**Exercise goal**: Can you continue the forum thread below on training getting stuck after pressing Train and CUDNN going undetected, picking up right after its last comment?

**Text passage**:

The program stuck here for long time after pressing Train. Install for only CPU dep for ONNX.

cardboardcode commented 2 years ago

Hi @Tangetb,

Please provide the terminal outputs after running the following commands:

nvidia-smi
nvcc --version

This should provide the GPU Nvidia driver and CUDA installation information. The GPU is used for Training and could be the reason why it is stuck at where it is.

Based on the following excerpt from the output provided above:

cuDNN version: Could not collect

It seems like CUDNN is not installed properly on your workstation. Please install CUDNN 7.6.5. Install following these instructions.

Tangetb commented 2 years ago

+-----------------------------------------------------------------------------+ | NVIDIA-SMI 460.91.03 Driver Version: 460.91.03 CUDA Version: 11.2 | |-------------------------------+----------------------+----------------------+ | GPU Name Persistence-M| Bus-Id Disp.A | Volatile Uncorr. ECC | | Fan Temp Perf Pwr:Usage/Cap| Memory-Usage | GPU-Util Compute M. | | | | MIG M. | |===============================+======================+======================| | 0 GeForce RTX 3070 Off | 00000000:01:00.0 On | N/A | | 0% 39C P2 46W / 220W | 622MiB / 7979MiB | 0% Default | | | | N/A | +-------------------------------+----------------------+----------------------+

+-----------------------------------------------------------------------------+ | Processes: | | GPU GI CI PID Type Process name GPU Memory | | ID ID Usage | |=============================================================================| | 0 N/A N/A 1120 G /usr/lib/xorg/Xorg 35MiB | | 0 N/A N/A 1832 G /usr/lib/xorg/Xorg 127MiB | | 0 N/A N/A 1961 G /usr/bin/gnome-shell 110MiB | | 0 N/A N/A 2295 G /usr/lib/firefox/firefox 155MiB | | 0 N/A N/A 2558 G /usr/lib/firefox/firefox 3MiB | | 0 N/A N/A 2674 G /usr/lib/firefox/firefox 3MiB | | 0 N/A N/A 2744 G /usr/lib/firefox/firefox 3MiB | | 0 N/A N/A 2923 G /usr/lib/firefox/firefox 3MiB | | 0 N/A N/A 3012 G /usr/lib/firefox/firefox 3MiB | | 0 N/A N/A 3262 C python3 159MiB | +-----------------------------------------------------------------------------+

nvcc: NVIDIA (R) Cuda compiler driver Copyright (c) 2005-2019 NVIDIA Corporation Built on Sun_Jul_28_19:07:16_PDT_2019 Cuda compilation tools, release 10.1, V10.1.243

I tried using the following commands to install CUDNN, but it seems like it still could not detect CUDNN when running EPD. $ sudo cp cuda/include/cudnn*.h /usr/local/cuda/include $ sudo cp -P cuda/lib64/libcudnn* /usr/local/cuda/lib64 $ sudo chmod a+r /usr/local/cuda/include/cudnn*.h /usr/local/cuda/lib64/libcudnn*

cardboardcode commented 2 years ago

Noted @Tangetb. Thanks for the info.

**Collected material**:

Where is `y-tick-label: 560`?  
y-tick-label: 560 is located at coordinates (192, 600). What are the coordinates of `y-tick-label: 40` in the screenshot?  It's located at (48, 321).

**Answer below**:
Note that EPD is not tested with CUDA 10.1 (There won't be plans to do so since it is an older version of CUDA).

:warning:

Would recommend to install CUDA 10.2 and CUDNN 7.6.5 which are verified. It should also work with the Nvidia Driver version you current have (460.91.03).

In the meantime, from the information you provided, there does not seem to be any issue with the Nvidia Driver, CUDA 10.1 and CUDNN you installed.

Can you provide the terminal output of the following command:

grep /usr/local/cuda/include/ | grep cudnn

Would like to check the CUDNN version you have. It could be possible that the CUDNN installed is a version incompatible with CUDA 10.1. Please refer to the CUDA-CUDNN Support Matrix for more details.

cardboardcode commented 2 years ago

Closing due to inactivity.